> _ASSIGNMENT_: Copy each line of the records below, from the first through the one that contains "The image size is (672, 644).", exactly as written.

════

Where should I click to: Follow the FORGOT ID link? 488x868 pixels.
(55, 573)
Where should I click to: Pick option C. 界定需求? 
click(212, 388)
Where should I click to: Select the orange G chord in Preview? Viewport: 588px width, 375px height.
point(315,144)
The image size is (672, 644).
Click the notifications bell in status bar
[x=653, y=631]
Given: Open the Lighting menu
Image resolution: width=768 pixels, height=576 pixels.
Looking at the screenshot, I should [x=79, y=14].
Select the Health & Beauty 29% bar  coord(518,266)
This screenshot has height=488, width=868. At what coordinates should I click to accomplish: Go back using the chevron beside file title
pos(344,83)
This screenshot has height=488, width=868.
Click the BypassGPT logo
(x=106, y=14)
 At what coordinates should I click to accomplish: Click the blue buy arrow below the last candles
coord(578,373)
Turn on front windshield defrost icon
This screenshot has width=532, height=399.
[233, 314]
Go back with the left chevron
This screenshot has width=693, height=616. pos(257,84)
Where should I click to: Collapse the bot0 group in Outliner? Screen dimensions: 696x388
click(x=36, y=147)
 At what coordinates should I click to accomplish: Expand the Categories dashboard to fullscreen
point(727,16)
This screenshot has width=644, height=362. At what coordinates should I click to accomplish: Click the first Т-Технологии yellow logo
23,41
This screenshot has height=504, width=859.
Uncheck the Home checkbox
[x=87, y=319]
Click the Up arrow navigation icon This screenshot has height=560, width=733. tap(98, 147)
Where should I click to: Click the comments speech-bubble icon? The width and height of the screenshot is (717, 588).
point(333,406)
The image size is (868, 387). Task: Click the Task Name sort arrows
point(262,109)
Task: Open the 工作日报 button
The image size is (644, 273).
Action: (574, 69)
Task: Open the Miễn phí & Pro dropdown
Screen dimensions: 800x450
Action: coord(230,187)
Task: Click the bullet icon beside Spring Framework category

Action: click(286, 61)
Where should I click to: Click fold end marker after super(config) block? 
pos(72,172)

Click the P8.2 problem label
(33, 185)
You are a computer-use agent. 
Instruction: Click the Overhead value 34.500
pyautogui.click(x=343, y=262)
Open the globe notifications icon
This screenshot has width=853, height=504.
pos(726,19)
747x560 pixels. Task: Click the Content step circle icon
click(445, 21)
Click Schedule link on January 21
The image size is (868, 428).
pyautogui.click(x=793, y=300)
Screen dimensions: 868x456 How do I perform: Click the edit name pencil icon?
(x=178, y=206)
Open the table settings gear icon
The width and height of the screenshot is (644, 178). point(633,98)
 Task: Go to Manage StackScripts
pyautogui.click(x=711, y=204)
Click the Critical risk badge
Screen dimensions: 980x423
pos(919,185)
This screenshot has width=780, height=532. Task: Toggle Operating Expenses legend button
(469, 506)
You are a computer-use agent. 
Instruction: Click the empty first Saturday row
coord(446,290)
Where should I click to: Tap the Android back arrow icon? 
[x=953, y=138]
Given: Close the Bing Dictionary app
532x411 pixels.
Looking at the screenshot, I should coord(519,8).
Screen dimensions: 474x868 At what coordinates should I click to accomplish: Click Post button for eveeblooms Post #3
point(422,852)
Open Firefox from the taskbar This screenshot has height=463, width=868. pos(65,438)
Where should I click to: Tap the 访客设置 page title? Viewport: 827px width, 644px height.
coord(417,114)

════

> _RESPONSE AREA_:
Where should I click to: Follow the FORGOT ID link? 488x868 pixels.
(55, 573)
Where should I click to: Pick option C. 界定需求? 
click(212, 388)
Where should I click to: Select the orange G chord in Preview? Viewport: 588px width, 375px height.
point(315,144)
The image size is (672, 644).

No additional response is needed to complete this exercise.